Task statement
Leave out every line before the one that contains "AssuredSupply Program (78, 2201)". Please restate that line and the rest of the data word for word, through the end.

Source material

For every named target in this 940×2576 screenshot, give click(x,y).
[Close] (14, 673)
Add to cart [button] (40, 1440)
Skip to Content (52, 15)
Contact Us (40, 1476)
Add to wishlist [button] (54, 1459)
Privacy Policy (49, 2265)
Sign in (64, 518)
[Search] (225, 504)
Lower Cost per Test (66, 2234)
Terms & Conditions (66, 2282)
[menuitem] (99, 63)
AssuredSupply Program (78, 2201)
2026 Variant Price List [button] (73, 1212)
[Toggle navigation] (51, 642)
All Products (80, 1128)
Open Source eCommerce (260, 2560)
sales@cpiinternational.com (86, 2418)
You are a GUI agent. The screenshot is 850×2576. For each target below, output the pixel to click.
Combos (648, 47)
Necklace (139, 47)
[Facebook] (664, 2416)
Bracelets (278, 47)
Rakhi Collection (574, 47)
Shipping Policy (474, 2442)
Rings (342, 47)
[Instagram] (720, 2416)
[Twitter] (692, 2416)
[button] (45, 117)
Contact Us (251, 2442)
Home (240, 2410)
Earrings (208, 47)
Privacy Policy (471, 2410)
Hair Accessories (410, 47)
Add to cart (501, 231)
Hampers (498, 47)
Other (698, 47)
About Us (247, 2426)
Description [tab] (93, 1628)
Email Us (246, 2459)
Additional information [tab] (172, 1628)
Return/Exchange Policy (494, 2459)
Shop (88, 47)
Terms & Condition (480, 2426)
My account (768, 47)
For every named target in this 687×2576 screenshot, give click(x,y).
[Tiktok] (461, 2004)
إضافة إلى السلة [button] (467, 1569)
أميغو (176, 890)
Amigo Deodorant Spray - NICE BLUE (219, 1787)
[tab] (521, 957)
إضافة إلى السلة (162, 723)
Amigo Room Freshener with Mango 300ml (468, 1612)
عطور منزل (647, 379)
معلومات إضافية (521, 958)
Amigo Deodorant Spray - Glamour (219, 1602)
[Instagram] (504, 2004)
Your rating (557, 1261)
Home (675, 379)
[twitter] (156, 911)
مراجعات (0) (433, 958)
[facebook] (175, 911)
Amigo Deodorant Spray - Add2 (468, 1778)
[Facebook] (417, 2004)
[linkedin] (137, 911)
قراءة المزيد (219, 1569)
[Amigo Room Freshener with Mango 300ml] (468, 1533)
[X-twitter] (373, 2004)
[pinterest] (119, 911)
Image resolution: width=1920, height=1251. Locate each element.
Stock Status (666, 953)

Reply
AssuredSupply Program (78, 2201)
2026 Variant Price List [button] (73, 1212)
[Toggle navigation] (51, 642)
All Products (80, 1128)
Open Source eCommerce (260, 2560)
sales@cpiinternational.com (86, 2418)
You are a GUI agent. The screenshot is 850×2576. For each target below, output the pixel to click.
Combos (648, 47)
Necklace (139, 47)
[Facebook] (664, 2416)
Bracelets (278, 47)
Rakhi Collection (574, 47)
Shipping Policy (474, 2442)
Rings (342, 47)
[Instagram] (720, 2416)
[Twitter] (692, 2416)
[button] (45, 117)
Contact Us (251, 2442)
Home (240, 2410)
Earrings (208, 47)
Privacy Policy (471, 2410)
Hair Accessories (410, 47)
Add to cart (501, 231)
Hampers (498, 47)
Other (698, 47)
About Us (247, 2426)
Description [tab] (93, 1628)
Email Us (246, 2459)
Additional information [tab] (172, 1628)
Return/Exchange Policy (494, 2459)
Shop (88, 47)
Terms & Condition (480, 2426)
My account (768, 47)
For every named target in this 687×2576 screenshot, give click(x,y).
[Tiktok] (461, 2004)
إضافة إلى السلة [button] (467, 1569)
أميغو (176, 890)
Amigo Deodorant Spray - NICE BLUE (219, 1787)
[tab] (521, 957)
إضافة إلى السلة (162, 723)
Amigo Room Freshener with Mango 300ml (468, 1612)
عطور منزل (647, 379)
معلومات إضافية (521, 958)
Amigo Deodorant Spray - Glamour (219, 1602)
[Instagram] (504, 2004)
Your rating (557, 1261)
Home (675, 379)
[twitter] (156, 911)
مراجعات (0) (433, 958)
[facebook] (175, 911)
Amigo Deodorant Spray - Add2 (468, 1778)
[Facebook] (417, 2004)
[linkedin] (137, 911)
قراءة المزيد (219, 1569)
[Amigo Room Freshener with Mango 300ml] (468, 1533)
[X-twitter] (373, 2004)
[pinterest] (119, 911)
Image resolution: width=1920, height=1251. Locate each element.
Stock Status (666, 953)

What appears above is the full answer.